Spent the last week or so in New Orleans. Where punk4lyfe is a way of a life (and not simply a fast fashion). Almost every queer I met there did sex work, in some form or another. Life is cheaper so few do it as a daily-grind and most use it to supplement their income but it reminded me that sex work can be a form of resistance. That there’s nothing shameful about survival. And a lot of what was appealing about sex work in the first place is still there: fast cash, flexible work hours, no bosses. Plus I can be rude to the customers when I want to be.
The place also made me think about punk as a vow of poverty. Choosing anything and everything but a career. There were a lot of kids living in houses made of scraps, in former squats, living with limited electricity and limited plumbing. Never have I ever hooked up in so many shacks. But what happens to punks when they get old? Asked an older queer (former?) punk I’m dating. I don’t know. I guess what happens to everyone else who lives out her life in poverty. You die. Maybe sooner than those who don’t.
I guess what I’m trying to say is sex for money is a radical act and I kinda forgot that cause I was finding the whole thing so dark and dready for such a long fucking time.
spent the first day of 2014 sohigh on plan b and gravol.
heterosexuality is too much work, y’all. keeping it queer for the rest of the year. amen.
When people ask what I do, I’m just going to start saying I’m a whore. Fuck all this weird dance around “I’m a sex worker, I’m a dominatrix, I’m a dancer” or “I’m a freelance reporter & an erotic masseuse.” Only if the other person is also a sex worker do I want to talk nuance. If you think being a whore is fucked up, we’re not friends.
the only book in this dungeon is Dorothy Allison’s Bastard Out of Carolina.
Hey! I wrote a personal essay for this podcast about how tricky it was for me to keep my public and private sex lives separate when I first started selling intimacy for money three years ago. It turned out both sexy and ‘bad taste in your mouth’ ‘leaveyoufeelingweird’, so please listen and let me know what you think. Also, btws, it’s in the middle but you should listen to the whole episode cause it’s bomb.
That said, the muddiness of performing sexuality for pay and performing sexuality for fun has only amplified with time. This year was the first time I had a crush on a client (a graphic designer from Staten Island with a Joe Strummer tattoo, loll but also, babe) and the first year I realized I might want things like a long-term partners and babies and all that junk, which for me is a serious recalibration of my sexuality.
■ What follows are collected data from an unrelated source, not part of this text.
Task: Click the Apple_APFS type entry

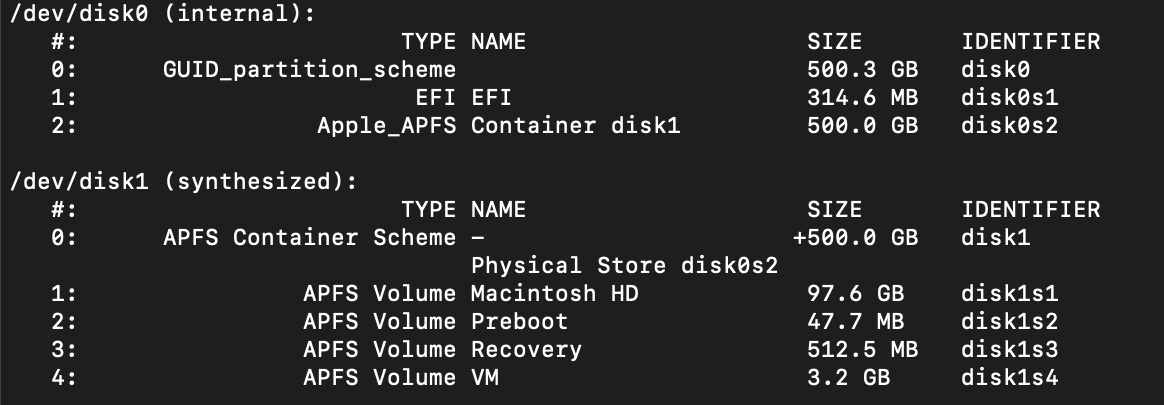Action: 387,126
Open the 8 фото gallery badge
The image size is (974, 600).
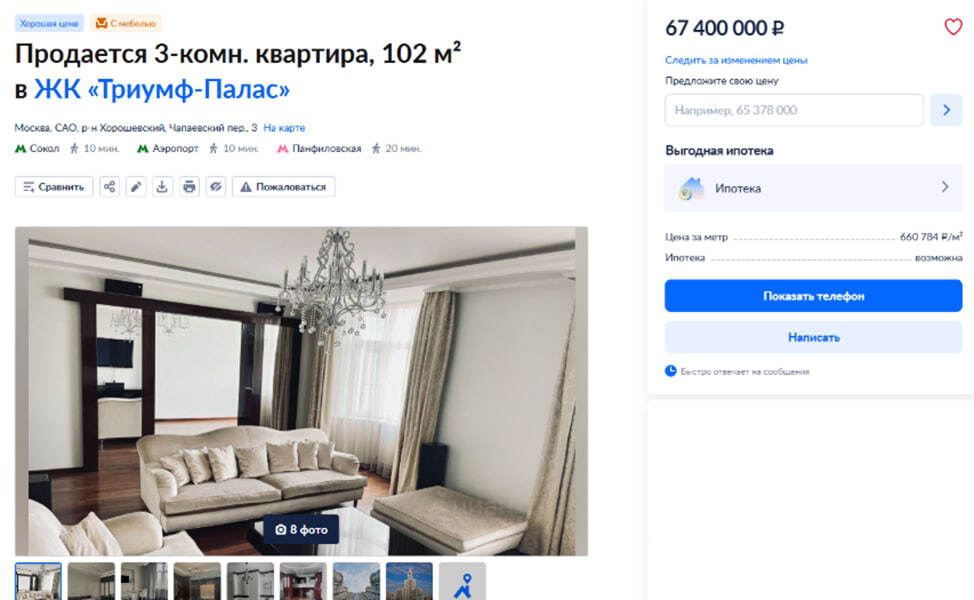[301, 529]
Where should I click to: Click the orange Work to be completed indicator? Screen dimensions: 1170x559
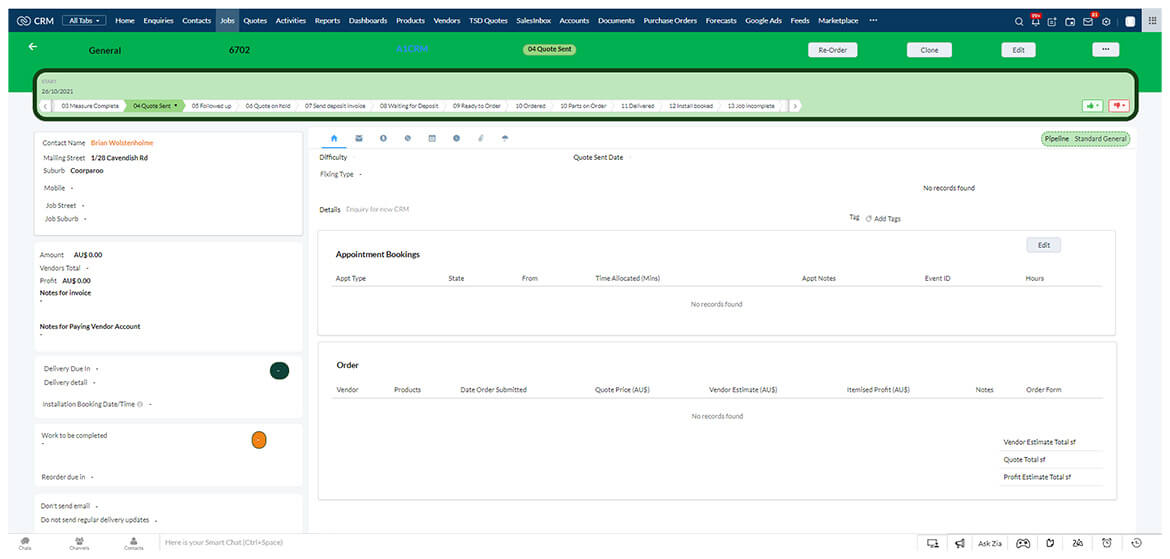coord(259,439)
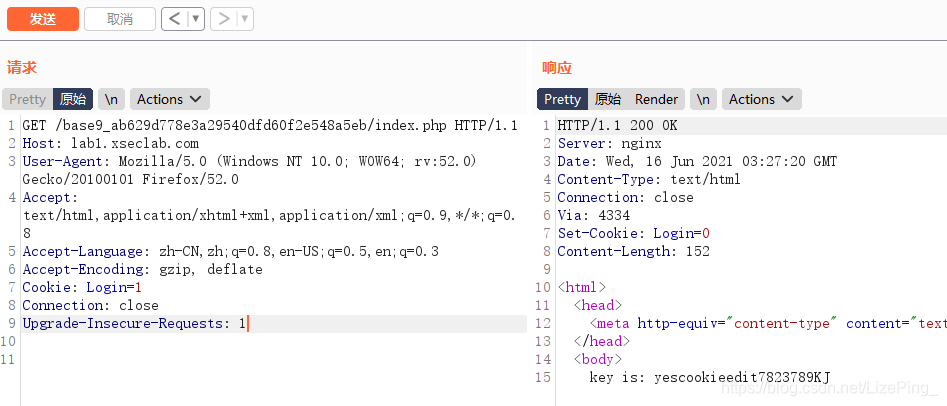Select the response Pretty tab
The height and width of the screenshot is (406, 947).
tap(562, 99)
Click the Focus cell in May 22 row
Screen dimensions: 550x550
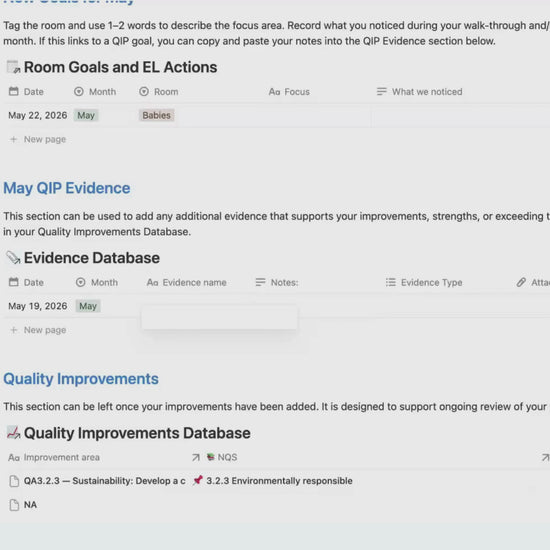(317, 115)
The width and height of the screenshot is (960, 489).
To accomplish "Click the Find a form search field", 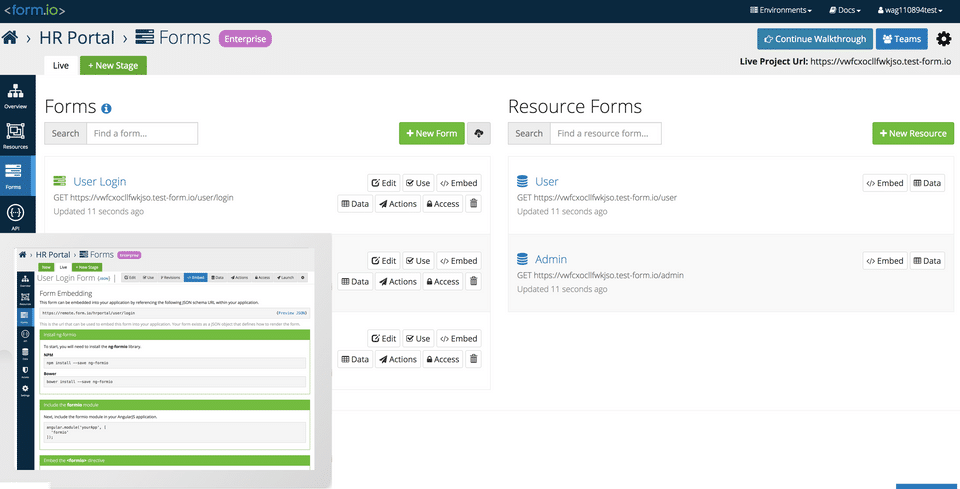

It’s also the first year where I’ve started moving in professional and social circles where I don’t want to tell people what I do for cash. Lying fucking sucks and feeling like I have to lie to my new ‘profeshional journalist’ friends is making me realize how totally unsustainable this line of work is for me.
After a series of lacklustre personal sexual encounters this year (and nail-gnashing, rage filling, professional ones where I’m just like ‘omg you are a pervert and I hate you and WHYDOYOUTHINKITWASOKTOSAYTHAT?’), I’ve decided that sex work is adversely affecting my ability to want and desire things and people for myself. So, I’m giving myself a two month (ie, cash-saving) deadline to stop working so I can start regrouping what I’m attracted to and what I’m not attracted to in my ‘real life.’
Oh, also, NY makes me neggy and agrro and my work is totally adding to it hard. Half the time I don’t want to talk to anyone cause I assume they are all the worst type of creep. And 3/4s of NY’s charm is creepy weirdo strangers! So like, yeah, gtfo g.
Monday April 1st
i love this visual so much! the context of the piece is very sad, but in general i often think of my lovers as filled with colorful candy and about to burst.
Félix González-Torres, “Untitled (Portrait of Ross in L.A.)”, 1991
The artist created a series of conceptual portraits of his lover, Ross Laycock. Ross contracted AIDS in the 1980’s and died years later from AIDS-related illness. This is my favorite; a reflection on both the wonderful personality and slow death of his partner.
In practice, this takes the form of a 175-pound pile of individually wrapped pieces of candy. When Ross was diagnosed with HIV, his doctor placed his ideal weight at 175 pounds, so this pile of candy is meant to symbolize his sweet personality and his weight. Visitors to the gallery/museum are invited to each take and eat a piece of candy from the pile, taking a piece of Ross with them. The candy pile therefore slowly dwindles, reflecting Ross’ weight loss and eventual death.
However, González-Torres has also said that each pile should ideally be continually replenished, creating symbolic immortality for his beloved partner.